An welchem Tag erscheint laut dem Forumsthread zur Ausgabe 4/2008 der „Gartenteich“ die nächste Ausgabe, und unter welcher Nummer?
+++ Vorliegender Text +++
# die neue "Gartenteich" ist da ! 4/2008



## karsten. (10. Sep. 2008)

Hallo Hallo
Die neue "Gartenteich" ist da ! 4/2008
die nächste kommt am 17.Dez 
heißt aber dann schon 1/2009

die 4/2008 mit den Themen :

- stimmungsvolle Teichbeleuchtung  
- neue Produkte (mit Kontaktadressen)
- ein Beitrag über Teichsanierung (mit Höhen und Tiefen)  
- Baubericht eines Badeteiches
- Varigatas (panaschierte Pflanzen )
- guter und ausführlicher Bericht über große Meranthe (Thlaia d.)
- super Herbst Fotos vom als Autor bekannten Claus Peter Gering
- schöner Bericht über __ Grünfrösche 
darin die Erkenntnis dass sich alle Arten paaren .......
um uns die Bestimmung zu erschweren  
- ein Reisebericht über Mainau


im Rätsel gibt es 10 Teich-pflege-sets   
von Söll im Werte je 170 € :shock 
zu gewinnen 
von Dünger bis Chemiekeule gegen Algen  

also 


braucht diesmal Keiner mitzumachen  

falls doch ,
das Lösungswort lautet _Paradies_

an rätsel(at)gartenteich.com mit seiner Adresse senden....

____________________

da ich ohne Teich umgezogen bin ......

und eh alles weiß   
 
habe ich mein Abo gekündigt und werde mich in Zukunft wieder mehr meinen Bäumen zuwenden  


mfG


----------



## Frettchenfreund (11. Sep. 2008)

*AW: die neue "Gartenteich" ist da ! 4/2008*

Hallo zusammen!


@ All



			
				karsten. schrieb:
			
		

> - ein Reisebericht über Mainau



Den könnt Ihr von mir auch haben aber erst am 25.09.2008, wenn ich aus dem Schwarzwald wieder da bin.  



@ Karsten



			
				karsten. schrieb:
			
		

> _Paradies_



 Du hast es ja schon wieder verraten.  

.


----------



## karsten. (11. Sep. 2008)
+++ Bereitgestelltes Material +++
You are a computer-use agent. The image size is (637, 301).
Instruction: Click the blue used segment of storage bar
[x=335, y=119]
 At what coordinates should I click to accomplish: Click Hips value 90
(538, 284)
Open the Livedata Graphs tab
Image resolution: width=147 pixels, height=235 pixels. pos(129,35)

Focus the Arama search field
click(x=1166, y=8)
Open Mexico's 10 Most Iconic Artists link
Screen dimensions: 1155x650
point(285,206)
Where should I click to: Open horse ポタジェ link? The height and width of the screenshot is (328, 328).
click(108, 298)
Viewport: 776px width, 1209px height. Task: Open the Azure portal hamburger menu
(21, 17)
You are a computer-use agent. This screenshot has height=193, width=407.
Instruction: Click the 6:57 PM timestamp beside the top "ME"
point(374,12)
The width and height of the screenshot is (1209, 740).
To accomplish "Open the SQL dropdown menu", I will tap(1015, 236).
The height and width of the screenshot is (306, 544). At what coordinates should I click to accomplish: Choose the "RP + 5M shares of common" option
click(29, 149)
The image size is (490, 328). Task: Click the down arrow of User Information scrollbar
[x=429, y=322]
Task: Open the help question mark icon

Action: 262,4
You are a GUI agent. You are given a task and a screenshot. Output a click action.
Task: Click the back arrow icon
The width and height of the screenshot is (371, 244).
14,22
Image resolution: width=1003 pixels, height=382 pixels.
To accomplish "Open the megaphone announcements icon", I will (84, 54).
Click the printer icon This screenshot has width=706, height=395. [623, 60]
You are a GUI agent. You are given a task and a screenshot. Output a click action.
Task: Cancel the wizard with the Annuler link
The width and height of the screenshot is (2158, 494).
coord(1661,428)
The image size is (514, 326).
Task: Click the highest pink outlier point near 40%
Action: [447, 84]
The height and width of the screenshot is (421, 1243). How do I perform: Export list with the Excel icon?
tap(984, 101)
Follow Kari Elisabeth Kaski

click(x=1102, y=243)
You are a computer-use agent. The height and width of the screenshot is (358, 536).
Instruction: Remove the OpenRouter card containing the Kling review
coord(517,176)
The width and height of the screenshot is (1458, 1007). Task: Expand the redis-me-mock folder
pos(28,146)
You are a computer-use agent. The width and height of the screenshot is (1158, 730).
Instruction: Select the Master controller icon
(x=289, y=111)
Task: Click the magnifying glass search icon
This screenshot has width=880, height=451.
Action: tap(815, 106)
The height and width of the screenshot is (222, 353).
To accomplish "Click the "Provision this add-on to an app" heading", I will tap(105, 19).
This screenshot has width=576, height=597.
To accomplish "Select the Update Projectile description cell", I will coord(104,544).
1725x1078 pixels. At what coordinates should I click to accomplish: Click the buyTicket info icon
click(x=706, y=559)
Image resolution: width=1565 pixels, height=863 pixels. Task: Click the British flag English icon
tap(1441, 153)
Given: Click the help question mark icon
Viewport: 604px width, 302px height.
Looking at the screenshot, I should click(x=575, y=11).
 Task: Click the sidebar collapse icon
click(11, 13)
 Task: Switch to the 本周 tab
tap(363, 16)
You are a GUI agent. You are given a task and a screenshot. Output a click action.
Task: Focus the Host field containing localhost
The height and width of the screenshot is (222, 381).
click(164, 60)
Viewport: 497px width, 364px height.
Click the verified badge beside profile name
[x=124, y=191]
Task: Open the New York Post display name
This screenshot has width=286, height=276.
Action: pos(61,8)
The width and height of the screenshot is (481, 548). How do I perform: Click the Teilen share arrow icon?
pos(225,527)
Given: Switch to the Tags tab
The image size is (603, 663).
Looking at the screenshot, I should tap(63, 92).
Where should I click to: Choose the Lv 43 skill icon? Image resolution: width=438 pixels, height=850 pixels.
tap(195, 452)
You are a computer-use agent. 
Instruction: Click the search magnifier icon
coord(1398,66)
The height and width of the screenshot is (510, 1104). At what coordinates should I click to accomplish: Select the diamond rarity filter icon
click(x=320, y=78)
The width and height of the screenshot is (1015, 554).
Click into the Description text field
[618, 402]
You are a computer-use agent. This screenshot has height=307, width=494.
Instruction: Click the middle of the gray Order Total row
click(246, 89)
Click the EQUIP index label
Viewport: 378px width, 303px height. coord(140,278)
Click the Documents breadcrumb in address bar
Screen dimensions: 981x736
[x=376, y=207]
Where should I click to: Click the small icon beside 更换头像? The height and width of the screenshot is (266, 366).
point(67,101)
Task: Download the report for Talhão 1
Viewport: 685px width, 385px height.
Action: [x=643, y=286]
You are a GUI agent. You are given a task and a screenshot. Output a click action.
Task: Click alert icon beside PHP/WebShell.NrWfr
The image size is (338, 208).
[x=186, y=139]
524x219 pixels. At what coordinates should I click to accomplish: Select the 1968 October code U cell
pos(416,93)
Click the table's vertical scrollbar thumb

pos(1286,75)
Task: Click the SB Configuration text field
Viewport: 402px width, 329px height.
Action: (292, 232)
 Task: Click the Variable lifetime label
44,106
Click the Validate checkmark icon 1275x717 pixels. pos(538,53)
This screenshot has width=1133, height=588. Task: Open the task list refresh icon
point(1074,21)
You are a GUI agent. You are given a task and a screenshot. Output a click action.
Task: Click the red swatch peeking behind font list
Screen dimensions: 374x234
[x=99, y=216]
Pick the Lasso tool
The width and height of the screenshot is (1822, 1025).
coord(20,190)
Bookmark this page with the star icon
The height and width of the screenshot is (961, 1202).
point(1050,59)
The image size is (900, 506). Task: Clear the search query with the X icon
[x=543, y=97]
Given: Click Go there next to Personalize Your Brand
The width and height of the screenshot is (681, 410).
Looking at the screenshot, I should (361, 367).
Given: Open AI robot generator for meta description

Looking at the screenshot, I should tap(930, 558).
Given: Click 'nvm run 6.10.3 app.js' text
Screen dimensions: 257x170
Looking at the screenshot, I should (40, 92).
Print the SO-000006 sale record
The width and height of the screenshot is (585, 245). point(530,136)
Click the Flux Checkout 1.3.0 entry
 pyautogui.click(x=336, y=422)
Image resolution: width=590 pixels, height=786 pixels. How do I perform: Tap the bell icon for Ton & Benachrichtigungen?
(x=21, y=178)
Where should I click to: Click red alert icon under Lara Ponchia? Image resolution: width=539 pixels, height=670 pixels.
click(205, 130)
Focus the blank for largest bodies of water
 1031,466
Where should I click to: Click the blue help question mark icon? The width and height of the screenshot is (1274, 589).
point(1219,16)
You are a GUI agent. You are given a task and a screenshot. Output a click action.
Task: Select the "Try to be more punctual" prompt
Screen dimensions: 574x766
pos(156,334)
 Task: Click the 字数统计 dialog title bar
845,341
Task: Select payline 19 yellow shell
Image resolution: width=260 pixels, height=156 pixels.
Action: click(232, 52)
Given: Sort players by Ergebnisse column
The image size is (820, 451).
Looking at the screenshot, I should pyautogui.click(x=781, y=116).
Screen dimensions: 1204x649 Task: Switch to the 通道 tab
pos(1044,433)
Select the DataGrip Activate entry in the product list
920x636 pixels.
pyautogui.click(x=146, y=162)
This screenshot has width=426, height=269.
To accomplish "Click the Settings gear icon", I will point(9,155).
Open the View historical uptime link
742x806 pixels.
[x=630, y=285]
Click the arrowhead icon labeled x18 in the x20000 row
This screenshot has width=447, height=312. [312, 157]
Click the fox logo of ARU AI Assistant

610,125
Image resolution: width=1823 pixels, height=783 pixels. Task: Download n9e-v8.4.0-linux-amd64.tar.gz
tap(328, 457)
+++
*Antwort zur Übung*. Die nächste Ausgabe erscheint am 17. Dezember und trägt bereits die Nummer 1/2009.